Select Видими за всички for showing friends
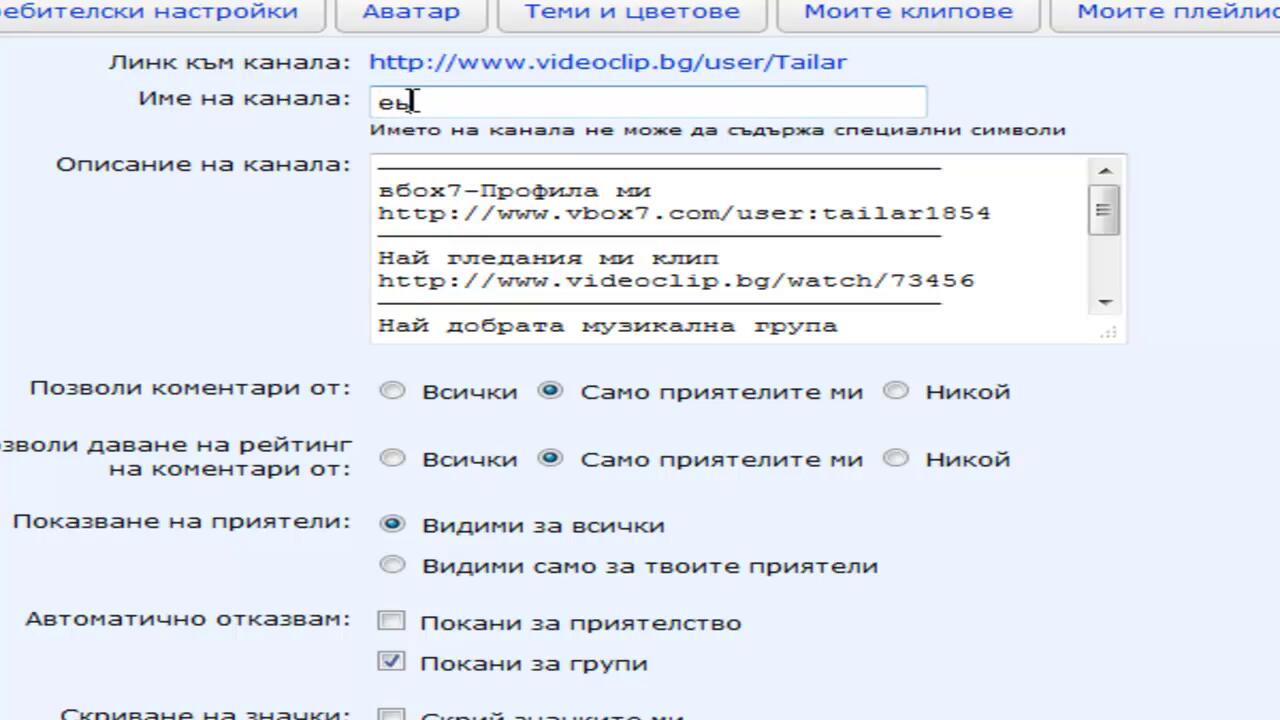This screenshot has height=720, width=1280. [392, 525]
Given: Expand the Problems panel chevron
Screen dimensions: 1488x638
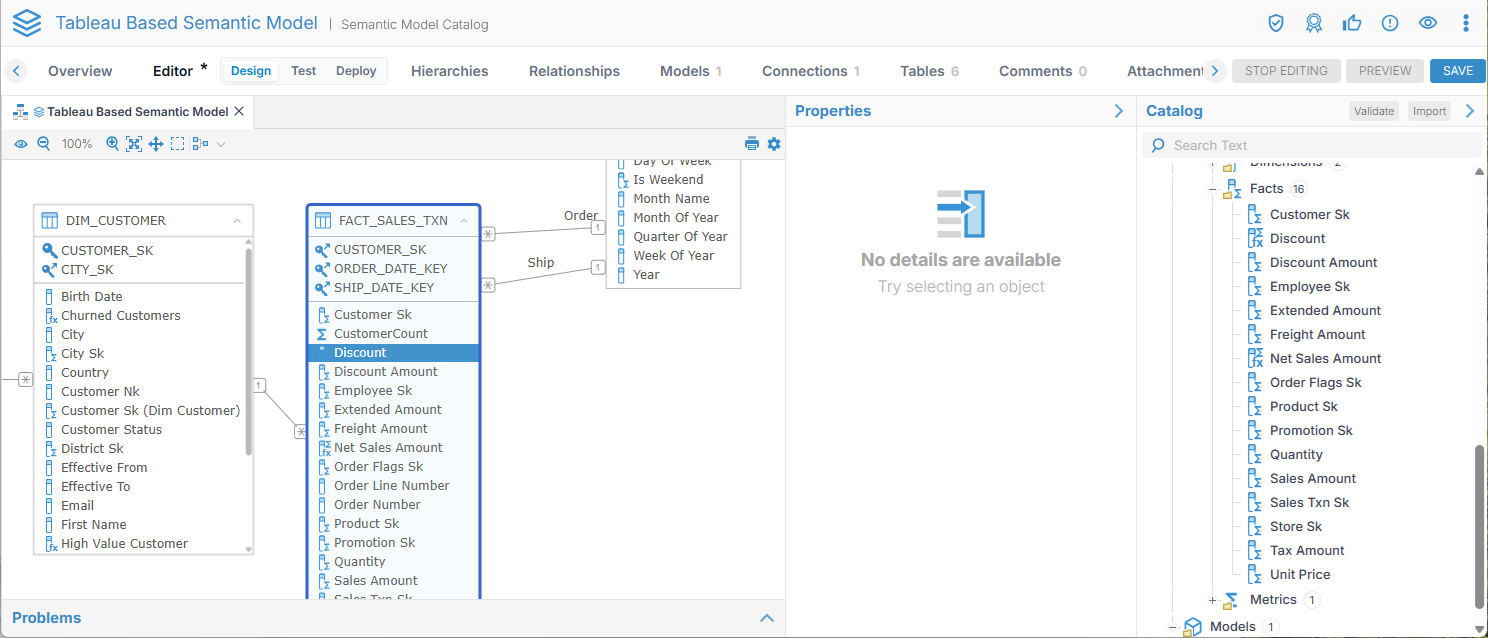Looking at the screenshot, I should [x=767, y=618].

#### Work task
Hand back all the entries exactly, leaving out the pictures.

#### Result below
Select Видими за всички for showing friends
This screenshot has height=720, width=1280. [392, 525]
Given: Expand the Problems panel chevron
Screen dimensions: 1488x638
Looking at the screenshot, I should [x=767, y=618].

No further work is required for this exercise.